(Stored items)
****************
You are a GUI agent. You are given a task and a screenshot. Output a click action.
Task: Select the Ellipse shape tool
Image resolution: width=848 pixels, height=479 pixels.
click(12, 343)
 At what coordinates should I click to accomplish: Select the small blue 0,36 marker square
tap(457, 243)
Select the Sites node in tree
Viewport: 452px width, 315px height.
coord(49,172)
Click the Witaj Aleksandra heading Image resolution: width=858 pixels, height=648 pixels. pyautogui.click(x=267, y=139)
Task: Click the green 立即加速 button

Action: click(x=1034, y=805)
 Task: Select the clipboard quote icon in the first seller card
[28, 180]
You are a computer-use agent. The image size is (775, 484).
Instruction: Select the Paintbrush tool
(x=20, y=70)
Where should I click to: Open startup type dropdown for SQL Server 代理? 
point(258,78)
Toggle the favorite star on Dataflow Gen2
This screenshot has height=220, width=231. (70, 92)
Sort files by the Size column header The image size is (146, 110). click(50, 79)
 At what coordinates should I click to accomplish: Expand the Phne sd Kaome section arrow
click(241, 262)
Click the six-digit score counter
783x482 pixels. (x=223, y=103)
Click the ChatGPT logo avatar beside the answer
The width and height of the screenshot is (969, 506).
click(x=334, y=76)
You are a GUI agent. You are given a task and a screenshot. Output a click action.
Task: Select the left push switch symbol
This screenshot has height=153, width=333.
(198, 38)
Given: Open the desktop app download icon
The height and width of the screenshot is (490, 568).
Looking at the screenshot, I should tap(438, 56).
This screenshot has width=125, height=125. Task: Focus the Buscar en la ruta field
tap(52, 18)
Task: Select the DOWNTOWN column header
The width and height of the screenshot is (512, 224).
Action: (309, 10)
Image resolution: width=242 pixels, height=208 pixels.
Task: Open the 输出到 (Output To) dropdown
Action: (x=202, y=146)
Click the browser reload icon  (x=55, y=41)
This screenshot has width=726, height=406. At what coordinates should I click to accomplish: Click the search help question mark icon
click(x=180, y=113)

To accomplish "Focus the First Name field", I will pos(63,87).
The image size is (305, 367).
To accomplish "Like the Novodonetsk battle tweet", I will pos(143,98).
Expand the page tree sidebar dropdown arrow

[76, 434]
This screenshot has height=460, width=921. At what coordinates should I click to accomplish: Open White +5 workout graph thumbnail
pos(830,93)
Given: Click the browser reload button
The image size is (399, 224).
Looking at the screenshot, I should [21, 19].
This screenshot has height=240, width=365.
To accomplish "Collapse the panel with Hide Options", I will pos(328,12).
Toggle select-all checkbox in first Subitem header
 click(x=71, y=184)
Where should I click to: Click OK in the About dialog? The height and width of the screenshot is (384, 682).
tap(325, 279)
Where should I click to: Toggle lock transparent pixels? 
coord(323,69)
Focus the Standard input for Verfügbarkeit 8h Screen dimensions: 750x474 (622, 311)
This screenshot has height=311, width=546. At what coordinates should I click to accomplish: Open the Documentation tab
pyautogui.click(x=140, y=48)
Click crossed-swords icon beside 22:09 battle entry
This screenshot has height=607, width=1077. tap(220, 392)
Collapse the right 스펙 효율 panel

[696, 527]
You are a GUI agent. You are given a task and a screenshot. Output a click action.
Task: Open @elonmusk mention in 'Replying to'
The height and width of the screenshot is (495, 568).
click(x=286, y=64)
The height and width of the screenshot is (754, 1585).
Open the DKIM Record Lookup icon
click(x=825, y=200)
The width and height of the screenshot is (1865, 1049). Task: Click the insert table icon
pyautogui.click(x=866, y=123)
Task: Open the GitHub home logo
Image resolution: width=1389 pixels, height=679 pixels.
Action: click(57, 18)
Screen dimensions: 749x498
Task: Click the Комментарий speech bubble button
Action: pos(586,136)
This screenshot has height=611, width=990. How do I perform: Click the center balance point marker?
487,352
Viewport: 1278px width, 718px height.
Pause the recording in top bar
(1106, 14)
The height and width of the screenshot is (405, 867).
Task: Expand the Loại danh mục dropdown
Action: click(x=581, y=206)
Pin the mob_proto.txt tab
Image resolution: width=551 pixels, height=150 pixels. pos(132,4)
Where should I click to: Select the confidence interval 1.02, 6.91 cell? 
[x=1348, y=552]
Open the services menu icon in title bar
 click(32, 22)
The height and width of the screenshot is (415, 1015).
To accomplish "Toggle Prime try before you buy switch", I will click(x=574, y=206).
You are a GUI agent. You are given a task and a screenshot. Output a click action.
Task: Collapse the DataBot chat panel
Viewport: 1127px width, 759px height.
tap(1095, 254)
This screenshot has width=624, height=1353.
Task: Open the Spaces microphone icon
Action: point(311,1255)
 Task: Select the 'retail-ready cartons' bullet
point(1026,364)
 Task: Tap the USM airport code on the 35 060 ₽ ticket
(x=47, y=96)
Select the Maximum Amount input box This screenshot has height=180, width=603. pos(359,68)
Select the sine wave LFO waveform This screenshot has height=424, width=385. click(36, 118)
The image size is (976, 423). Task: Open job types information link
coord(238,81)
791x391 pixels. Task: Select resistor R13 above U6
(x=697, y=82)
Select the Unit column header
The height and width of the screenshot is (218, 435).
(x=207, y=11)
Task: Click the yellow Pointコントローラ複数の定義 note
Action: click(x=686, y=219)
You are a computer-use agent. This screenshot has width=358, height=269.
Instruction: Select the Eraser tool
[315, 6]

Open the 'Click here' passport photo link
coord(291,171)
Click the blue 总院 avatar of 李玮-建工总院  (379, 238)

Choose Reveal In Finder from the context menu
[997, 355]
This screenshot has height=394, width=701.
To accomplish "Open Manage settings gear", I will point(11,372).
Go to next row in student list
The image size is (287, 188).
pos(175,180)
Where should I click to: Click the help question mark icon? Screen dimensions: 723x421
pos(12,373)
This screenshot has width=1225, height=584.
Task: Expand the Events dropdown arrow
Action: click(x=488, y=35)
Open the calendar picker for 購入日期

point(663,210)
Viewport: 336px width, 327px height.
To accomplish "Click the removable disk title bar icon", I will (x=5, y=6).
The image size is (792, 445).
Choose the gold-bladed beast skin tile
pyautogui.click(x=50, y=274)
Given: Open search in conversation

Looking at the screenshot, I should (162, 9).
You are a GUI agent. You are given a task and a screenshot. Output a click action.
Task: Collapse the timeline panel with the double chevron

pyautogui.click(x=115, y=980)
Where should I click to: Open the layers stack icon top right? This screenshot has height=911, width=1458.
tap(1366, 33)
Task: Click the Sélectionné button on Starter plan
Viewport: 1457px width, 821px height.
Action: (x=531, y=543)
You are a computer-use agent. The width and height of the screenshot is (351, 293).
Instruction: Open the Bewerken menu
****************
## Problem
Lay out all of the data above as a numbered list with one line per entry, omitting any blank lines.

## Result for this exercise
1. You are a GUI agent. You are given a task and a screenshot. Output a click action.
2. Task: Select the Ellipse shape tool
3. Image resolution: width=848 pixels, height=479 pixels.
4. click(12, 343)
5.  At what coordinates should I click to accomplish: Select the small blue 0,36 marker square
6. tap(457, 243)
7. Select the Sites node in tree
8. Viewport: 452px width, 315px height.
9. coord(49,172)
10. Click the Witaj Aleksandra heading Image resolution: width=858 pixels, height=648 pixels. pyautogui.click(x=267, y=139)
11. Task: Click the green 立即加速 button
12. Action: click(x=1034, y=805)
13.  Task: Select the clipboard quote icon in the first seller card
14. [28, 180]
15. You are a computer-use agent. The image size is (775, 484).
16. Instruction: Select the Paintbrush tool
17. (x=20, y=70)
18. Where should I click to: Open startup type dropdown for SQL Server 代理? 
19. point(258,78)
20. Toggle the favorite star on Dataflow Gen2
21. This screenshot has height=220, width=231. (70, 92)
22. Sort files by the Size column header The image size is (146, 110). click(50, 79)
23.  At what coordinates should I click to accomplish: Expand the Phne sd Kaome section arrow
24. click(241, 262)
25. Click the six-digit score counter
26. 783x482 pixels. (x=223, y=103)
27. Click the ChatGPT logo avatar beside the answer
28. The width and height of the screenshot is (969, 506).
29. click(x=334, y=76)
30. You are a GUI agent. You are given a task and a screenshot. Output a click action.
31. Task: Select the left push switch symbol
32. This screenshot has height=153, width=333.
33. (198, 38)
34. Given: Open the desktop app download icon
35. The height and width of the screenshot is (490, 568).
36. Looking at the screenshot, I should tap(438, 56).
37. This screenshot has width=125, height=125. Task: Focus the Buscar en la ruta field
38. tap(52, 18)
39. Task: Select the DOWNTOWN column header
40. The width and height of the screenshot is (512, 224).
41. Action: (309, 10)
42. Image resolution: width=242 pixels, height=208 pixels.
43. Task: Open the 输出到 (Output To) dropdown
44. Action: (x=202, y=146)
45. Click the browser reload icon  (x=55, y=41)
46. This screenshot has width=726, height=406. At what coordinates should I click to accomplish: Click the search help question mark icon
47. click(x=180, y=113)
48. To accomplish "Focus the First Name field", I will pos(63,87).
49. The image size is (305, 367).
50. To accomplish "Like the Novodonetsk battle tweet", I will pos(143,98).
51. Expand the page tree sidebar dropdown arrow
52. [76, 434]
53. This screenshot has height=460, width=921. At what coordinates should I click to accomplish: Open White +5 workout graph thumbnail
54. pos(830,93)
55. Given: Click the browser reload button
56. The image size is (399, 224).
57. Looking at the screenshot, I should [21, 19].
58. This screenshot has height=240, width=365.
59. To accomplish "Collapse the panel with Hide Options", I will pos(328,12).
60. Toggle select-all checkbox in first Subitem header
61.  click(x=71, y=184)
62. Where should I click to: Click OK in the About dialog? The height and width of the screenshot is (384, 682).
63. tap(325, 279)
64. Where should I click to: Toggle lock transparent pixels? 
65. coord(323,69)
66. Focus the Standard input for Verfügbarkeit 8h Screen dimensions: 750x474 (622, 311)
67. This screenshot has height=311, width=546. At what coordinates should I click to accomplish: Open the Documentation tab
68. pyautogui.click(x=140, y=48)
69. Click crossed-swords icon beside 22:09 battle entry
70. This screenshot has height=607, width=1077. tap(220, 392)
71. Collapse the right 스펙 효율 panel
72. [696, 527]
73. You are a GUI agent. You are given a task and a screenshot. Output a click action.
74. Task: Open @elonmusk mention in 'Replying to'
75. The height and width of the screenshot is (495, 568).
76. click(x=286, y=64)
77. The height and width of the screenshot is (754, 1585).
78. Open the DKIM Record Lookup icon
79. click(x=825, y=200)
80. The width and height of the screenshot is (1865, 1049). Task: Click the insert table icon
81. pyautogui.click(x=866, y=123)
82. Task: Open the GitHub home logo
83. Image resolution: width=1389 pixels, height=679 pixels.
84. Action: click(57, 18)
85. Screen dimensions: 749x498
86. Task: Click the Комментарий speech bubble button
87. Action: pos(586,136)
88. This screenshot has height=611, width=990. How do I perform: Click the center balance point marker?
89. 487,352
90. Viewport: 1278px width, 718px height.
91. Pause the recording in top bar
92. (1106, 14)
93. The height and width of the screenshot is (405, 867).
94. Task: Expand the Loại danh mục dropdown
95. Action: click(x=581, y=206)
96. Pin the mob_proto.txt tab
97. Image resolution: width=551 pixels, height=150 pixels. pos(132,4)
98. Where should I click to: Select the confidence interval 1.02, 6.91 cell? 
99. [x=1348, y=552]
100. Open the services menu icon in title bar
101.  click(32, 22)
102. The height and width of the screenshot is (415, 1015).
103. To accomplish "Toggle Prime try before you buy switch", I will click(x=574, y=206).
104. You are a GUI agent. You are given a task and a screenshot. Output a click action.
105. Task: Collapse the DataBot chat panel
106. Viewport: 1127px width, 759px height.
107. tap(1095, 254)
108. This screenshot has width=624, height=1353.
109. Task: Open the Spaces microphone icon
110. Action: point(311,1255)
111.  Task: Select the 'retail-ready cartons' bullet
112. point(1026,364)
113.  Task: Tap the USM airport code on the 35 060 ₽ ticket
114. (x=47, y=96)
115. Select the Maximum Amount input box This screenshot has height=180, width=603. pos(359,68)
116. Select the sine wave LFO waveform This screenshot has height=424, width=385. click(36, 118)
117. The image size is (976, 423). Task: Open job types information link
118. coord(238,81)
119. 791x391 pixels. Task: Select resistor R13 above U6
120. (x=697, y=82)
121. Select the Unit column header
122. The height and width of the screenshot is (218, 435).
123. (x=207, y=11)
124. Task: Click the yellow Pointコントローラ複数の定義 note
125. Action: click(x=686, y=219)
126. You are a computer-use agent. This screenshot has width=358, height=269.
127. Instruction: Select the Eraser tool
128. [315, 6]
129. Open the 'Click here' passport photo link
130. coord(291,171)
131. Click the blue 总院 avatar of 李玮-建工总院  (379, 238)
132. Choose Reveal In Finder from the context menu
133. [997, 355]
134. This screenshot has height=394, width=701.
135. To accomplish "Open Manage settings gear", I will point(11,372).
136. Go to next row in student list
137. The image size is (287, 188).
138. pos(175,180)
139. Where should I click to: Click the help question mark icon? Screen dimensions: 723x421
140. pos(12,373)
141. This screenshot has width=1225, height=584.
142. Task: Expand the Events dropdown arrow
143. Action: click(x=488, y=35)
144. Open the calendar picker for 購入日期
145. point(663,210)
146. Viewport: 336px width, 327px height.
147. To accomplish "Click the removable disk title bar icon", I will (x=5, y=6).
148. The image size is (792, 445).
149. Choose the gold-bladed beast skin tile
150. pyautogui.click(x=50, y=274)
151. Given: Open search in conversation
152. Looking at the screenshot, I should (162, 9).
153. You are a GUI agent. You are given a task and a screenshot. Output a click action.
154. Task: Collapse the timeline panel with the double chevron
155. pyautogui.click(x=115, y=980)
156. Where should I click to: Open the layers stack icon top right? This screenshot has height=911, width=1458.
157. tap(1366, 33)
158. Task: Click the Sélectionné button on Starter plan
159. Viewport: 1457px width, 821px height.
160. Action: (x=531, y=543)
161. You are a computer-use agent. The width and height of the screenshot is (351, 293).
162. Instruction: Open the Bewerken menu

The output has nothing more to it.